Cat looked up at the Elderly Aunt and blinked. Then not being one to put up with any nonsense, she went back to subduing the brown paper. And yes, it did occur to the Elderly Aunt that if she were the videoing type, Cat’s Epic and Heroic Subduing of the Brown Paper Invasion would make an adorable post for herFacebook page. But luckily, dear reader, the Elderly Aunt quickly got a grip on herself, channeled her inner Archie Bunker and quickly put the kybosh on that idea!

As no input from Cat was forthcoming, the Elderly Aunt next consulted her own wisdom, her experience, and the internet.

She started with an internet search on the specialness of cats. Articles were legion. Among them was a hippy-dippy-ish article in Psychology Today that opined cats “have a rare quality that we humans would do well to cultivate: a large capacity to receive affection.

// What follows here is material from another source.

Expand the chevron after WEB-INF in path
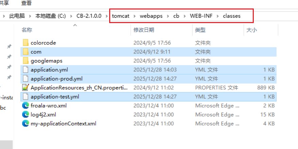Screen dimensions: 298x149 coord(218,16)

A cat-bashing article in The Atlantic stated the obvious, “Herding cats isn’t easy.” Carlo Siracusa, clinical assistant professor of animal behavior at the University of Pennsylvania’s School of Veterinary Medicine, was quoted on PetMd as saying “Cats teach us how to love and respect an individual for who he is, even if we cannot change him.”  (As a humorous aside, the Elderly Aunt wishes to point out Siracusa’s assumption that the sex of a creature in need of changing is male!)

The only clear takeaway from the Elderly Aunt’s internet cat research was that—duh!—there are Cat Lovers, Cat Ho-Hummers and Crazy Cat People (you know who you are) and nobody has a clue why that is.

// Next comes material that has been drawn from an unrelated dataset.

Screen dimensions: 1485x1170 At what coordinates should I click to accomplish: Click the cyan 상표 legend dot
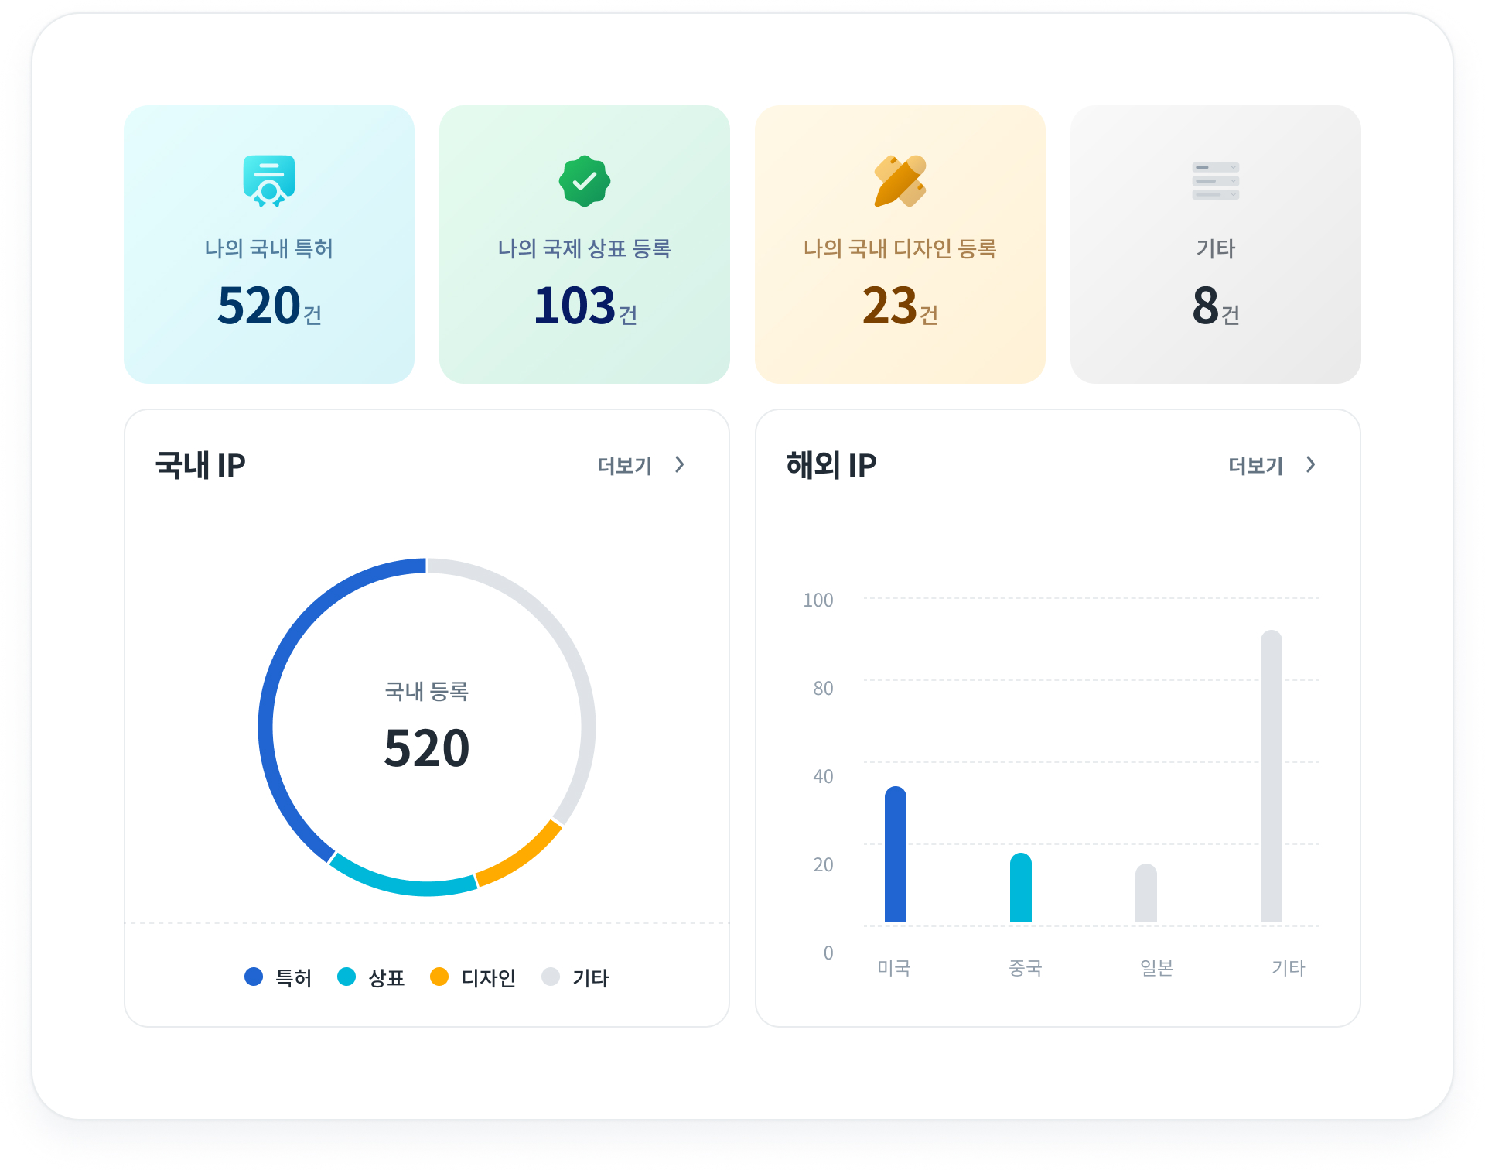[x=347, y=977]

The Elderly Aunt’s own cat experience began in childhood. Her father was a kind and learned man, who occasionally muttered about “the fundamental isolation of the human spirit.” Although Pops credited this soul-chilling concept to Frederick Nietzsche, the Elderly Aunt has long since realized that Nietzsche’s thoughts on isolation are much more nuanced and inherently hopeful than Pop’s muttering suggested. Still, his muttering had a chilling effect on her as a child. The Elderly Aunt’s young spirit wanted nothing to do with fundamental isolation. It wanted dependable company.

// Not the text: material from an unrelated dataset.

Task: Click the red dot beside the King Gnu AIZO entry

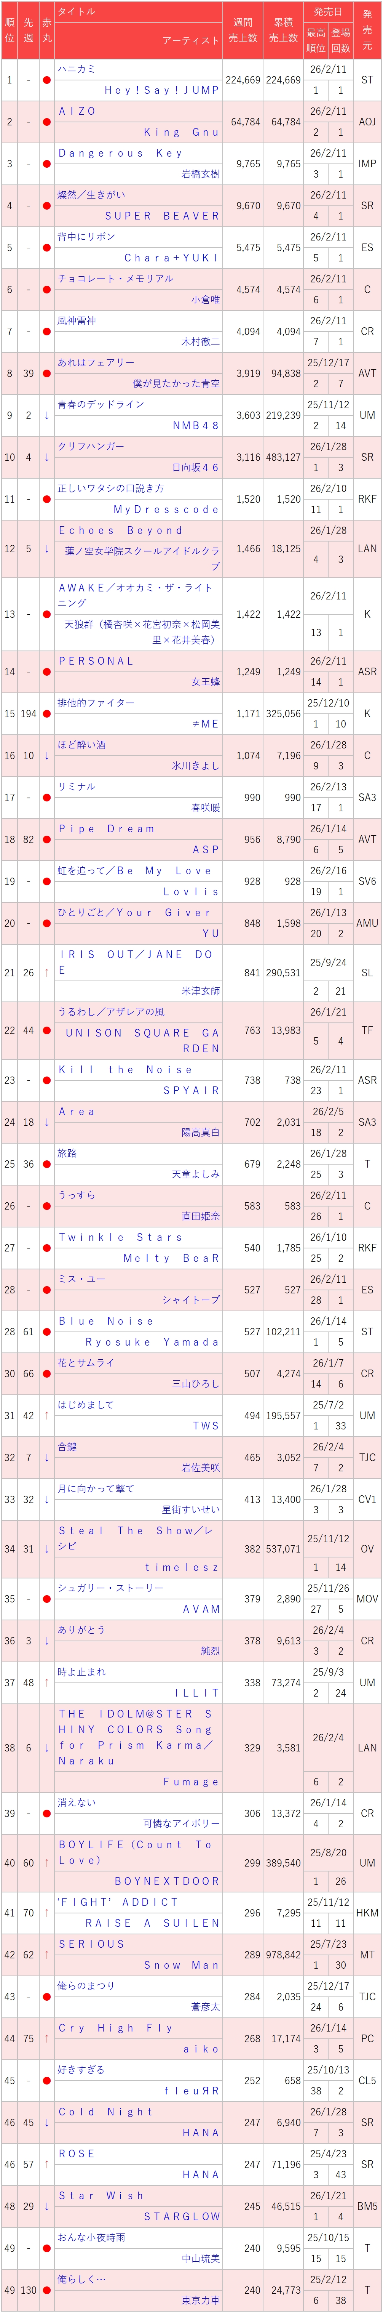Action: point(47,122)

Enter the Elderly Aunt’s childhood cat. No matter what transgression the young Elderly Aunt committed, that fur ball stuck with her. She could haul kitty up into her lap, hug the bejesus out of her, drip tears and worse all over her fur, and that cat’s companionship remained undemanding, uncritical and absolutely unconditional.

Since then, the Elderly Aunt has cohabitated (and treated well) a number of cats. And while men have stomped out in snits, children thrown lollapaloozicle tantrums and friends become inexplicably distant, her cats have remained as safely constant in her heart as the northern star. They gaze up at her with  their under-muscled faces, and blink the undying nature of our relationship: You are up there, I am down here; you are my person, I am your cat.

As to the popularity of CatFest—videos of cats doing kitty-cat things—I would suggest dear reader, that the antics of felines was not what packed Court Square with cat lovers. Sure, cats can be weird, unpredictable, and perennially childlike, but so can humans.

I suggest instead, that fundamental reason people flocked to CatFest was to celebrate the unqualified  there-ness of their own cats.

The Elderly Aunt offers her thoughtful responses to your questions about this wild ride we call life on every other Monday.  And as a general disclaimer—to quote the elves from The Lord of the Rings — “… advice is a dangerous gift, even given from the wise to the wise.”